HA K3s with Cilium and Gateway API
Howdy 👋
This post is two things; long and to the point. While one might be able to follow along and replicate what was done here, it will require a setup like mine to be able to run the same commands without modification.
The aim was to create a highly available k3s cluster with CNI provided by Cilium, utilising L2 announcements and Gateway API to provide external access to services. A lot of what was done here is experimental and in beta, so it’s not recommended for production use.

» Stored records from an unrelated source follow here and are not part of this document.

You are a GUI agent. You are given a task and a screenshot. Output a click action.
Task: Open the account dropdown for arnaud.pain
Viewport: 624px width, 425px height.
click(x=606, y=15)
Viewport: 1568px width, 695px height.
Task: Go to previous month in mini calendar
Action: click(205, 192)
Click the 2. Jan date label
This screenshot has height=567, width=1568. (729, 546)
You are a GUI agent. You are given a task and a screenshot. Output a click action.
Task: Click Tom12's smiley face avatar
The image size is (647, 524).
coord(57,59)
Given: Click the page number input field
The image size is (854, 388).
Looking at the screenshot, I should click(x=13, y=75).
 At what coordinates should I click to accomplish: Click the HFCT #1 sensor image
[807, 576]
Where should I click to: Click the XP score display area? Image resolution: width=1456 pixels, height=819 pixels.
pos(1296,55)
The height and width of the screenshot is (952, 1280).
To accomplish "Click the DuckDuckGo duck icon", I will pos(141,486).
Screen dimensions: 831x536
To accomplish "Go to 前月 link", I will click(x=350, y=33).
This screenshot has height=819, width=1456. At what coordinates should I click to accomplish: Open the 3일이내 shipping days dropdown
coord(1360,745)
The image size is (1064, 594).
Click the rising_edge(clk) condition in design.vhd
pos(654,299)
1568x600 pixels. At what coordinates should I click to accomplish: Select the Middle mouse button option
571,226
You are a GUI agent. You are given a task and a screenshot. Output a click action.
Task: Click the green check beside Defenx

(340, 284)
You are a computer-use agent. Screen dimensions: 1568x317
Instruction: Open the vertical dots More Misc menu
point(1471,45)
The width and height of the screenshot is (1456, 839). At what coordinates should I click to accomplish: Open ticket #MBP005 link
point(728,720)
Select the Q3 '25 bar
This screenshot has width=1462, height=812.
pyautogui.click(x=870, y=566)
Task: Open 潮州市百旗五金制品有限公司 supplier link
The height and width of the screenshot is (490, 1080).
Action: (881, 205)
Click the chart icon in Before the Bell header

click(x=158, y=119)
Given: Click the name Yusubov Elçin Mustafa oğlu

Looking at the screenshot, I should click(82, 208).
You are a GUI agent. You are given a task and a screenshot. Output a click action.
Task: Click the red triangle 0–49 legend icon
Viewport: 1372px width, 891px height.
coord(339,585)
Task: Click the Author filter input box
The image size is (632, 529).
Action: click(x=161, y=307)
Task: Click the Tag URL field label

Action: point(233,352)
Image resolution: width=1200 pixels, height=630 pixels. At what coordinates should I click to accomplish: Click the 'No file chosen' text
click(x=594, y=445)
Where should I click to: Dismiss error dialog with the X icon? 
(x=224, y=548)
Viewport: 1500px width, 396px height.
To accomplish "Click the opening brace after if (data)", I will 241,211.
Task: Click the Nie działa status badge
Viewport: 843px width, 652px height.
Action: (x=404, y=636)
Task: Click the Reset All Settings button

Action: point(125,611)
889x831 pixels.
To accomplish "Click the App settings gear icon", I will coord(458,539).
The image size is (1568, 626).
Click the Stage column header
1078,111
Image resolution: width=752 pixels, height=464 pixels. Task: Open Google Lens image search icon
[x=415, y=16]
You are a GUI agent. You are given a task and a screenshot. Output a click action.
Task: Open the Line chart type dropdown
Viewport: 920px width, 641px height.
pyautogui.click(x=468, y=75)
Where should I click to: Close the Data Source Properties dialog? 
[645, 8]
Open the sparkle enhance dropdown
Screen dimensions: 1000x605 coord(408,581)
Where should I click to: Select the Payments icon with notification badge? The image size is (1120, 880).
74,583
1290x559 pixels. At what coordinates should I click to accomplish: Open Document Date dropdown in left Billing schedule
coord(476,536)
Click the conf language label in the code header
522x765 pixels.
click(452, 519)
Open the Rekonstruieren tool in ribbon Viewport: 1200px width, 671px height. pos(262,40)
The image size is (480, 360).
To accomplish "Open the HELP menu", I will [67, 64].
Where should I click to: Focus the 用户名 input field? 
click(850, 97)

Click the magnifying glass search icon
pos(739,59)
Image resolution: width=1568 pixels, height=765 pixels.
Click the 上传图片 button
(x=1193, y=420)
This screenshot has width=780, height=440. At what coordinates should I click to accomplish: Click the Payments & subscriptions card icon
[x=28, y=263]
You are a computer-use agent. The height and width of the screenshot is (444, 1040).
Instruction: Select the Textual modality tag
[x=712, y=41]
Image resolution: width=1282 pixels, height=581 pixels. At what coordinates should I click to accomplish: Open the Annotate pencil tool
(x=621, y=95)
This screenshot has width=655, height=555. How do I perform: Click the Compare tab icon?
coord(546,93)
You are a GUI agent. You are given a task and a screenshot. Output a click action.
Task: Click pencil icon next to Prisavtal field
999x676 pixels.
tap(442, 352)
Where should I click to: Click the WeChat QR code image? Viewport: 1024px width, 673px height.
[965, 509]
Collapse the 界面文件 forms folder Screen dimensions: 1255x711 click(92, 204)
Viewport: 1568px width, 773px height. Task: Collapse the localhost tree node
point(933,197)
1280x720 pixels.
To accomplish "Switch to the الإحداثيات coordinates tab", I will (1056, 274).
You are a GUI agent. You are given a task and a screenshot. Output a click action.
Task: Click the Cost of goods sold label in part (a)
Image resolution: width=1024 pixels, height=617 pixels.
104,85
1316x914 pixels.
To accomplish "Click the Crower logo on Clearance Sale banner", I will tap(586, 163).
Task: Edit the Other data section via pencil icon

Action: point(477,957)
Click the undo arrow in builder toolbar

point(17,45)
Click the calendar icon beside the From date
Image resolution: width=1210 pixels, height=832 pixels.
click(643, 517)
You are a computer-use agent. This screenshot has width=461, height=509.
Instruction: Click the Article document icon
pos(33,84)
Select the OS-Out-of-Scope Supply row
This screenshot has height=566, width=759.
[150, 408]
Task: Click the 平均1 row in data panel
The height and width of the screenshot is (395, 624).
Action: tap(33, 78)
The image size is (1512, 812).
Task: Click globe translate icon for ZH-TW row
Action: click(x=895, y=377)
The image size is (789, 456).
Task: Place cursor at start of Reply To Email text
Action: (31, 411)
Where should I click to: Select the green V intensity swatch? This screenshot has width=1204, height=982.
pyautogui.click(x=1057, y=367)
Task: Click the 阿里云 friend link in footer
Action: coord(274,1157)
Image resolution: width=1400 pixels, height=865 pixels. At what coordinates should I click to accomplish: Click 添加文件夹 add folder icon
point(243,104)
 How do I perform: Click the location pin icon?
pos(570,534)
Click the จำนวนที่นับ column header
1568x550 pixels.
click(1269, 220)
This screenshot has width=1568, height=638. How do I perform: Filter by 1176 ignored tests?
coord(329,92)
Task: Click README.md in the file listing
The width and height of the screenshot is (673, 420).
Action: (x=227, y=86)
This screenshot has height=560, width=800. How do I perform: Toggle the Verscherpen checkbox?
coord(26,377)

I won’t explain every command or choice made, otherwise this post would be even longer. It is assumed that the reader knows enough to be dangerous.
The plan
- Create a highly available k3s cluster using proxmox
- Install cilium and configure it to use L2 announcements, IP IPAM and Gateway API
- Install cert-manager and configure it to use letsencrypt and gateway API instead of ingress
- Install external-dns and configure it to use gateway API instead of ingress
- Deploy a test application and expose it using gateway API, cert-manager and external-dns
Here is a confusing and probably not useful diagram of the setup:
graph TD subgraph k3s Cluster subgraph Control Plane CP1[Control Plane Node 1] CP2[Control Plane Node 2] CP3[Control Plane Node 3] end subgraph Worker Nodes W1[Worker Node 1] W2[Worker Node 2] SLB[Service LoadBalancer] W2 --> SLB end end subgraph Cilium CNI Cilium[Cilium] L2A["L2 Announcements"] IPAM["IP IPAM"] GatewayAPI["Gateway API"] HTTPR[HTTPRoute] GatewayAPI --> HTTPR GatewayAPI -- controls --> SLB end subgraph External DNS HTTPR -- annotation triggers --> ExternalDNS ExternalDNS[external-dns] ExternalDNS -- registers --> Pihole[Pi-hole] Pihole -- resolves --> SLB end subgraph Cert Manager CM[cert-manager] CF[Cloudflare DNS Challenge] CM --> CF HTTPR -- annotation triggers --> CM CF -- creates --> Cert[Certificate] Cert -- provides --> SLB end Cilium -- controls --> L2A Cilium -- controls --> IPAM Cilium -- integrates with --> GatewayAPI SLB -- gets IP from --> IPAM L2A -- announces on --> W2 CP1 --> Cilium CP2 --> Cilium CP3 --> Cilium W1 --> Cilium W2 --> Cilium style Cilium fill:#3c3836 style CP1 fill:#282828 style CP2 fill:#282828 style CP3 fill:#282828 style W1 fill:#504945 style W2 fill:#504945 style SLB fill:#928374 style CM fill:#b8bb26 style ExternalDNS fill:#fabd2f style CF fill:#d3869b style GatewayAPI fill:#d65d0e style L2A fill:#8ec07c style IPAM fill:#83a598
The Setup
Five virtual machines. A Proxmox VM Template was used, with Packer providing the template configuration. Each one had a single network interface (all had the same interface name ), suitable ssh public key and working DNS. DHCP and reserved addresses were used, but static addresses would work just as well. Three of these were for the control plane, two for worker nodes.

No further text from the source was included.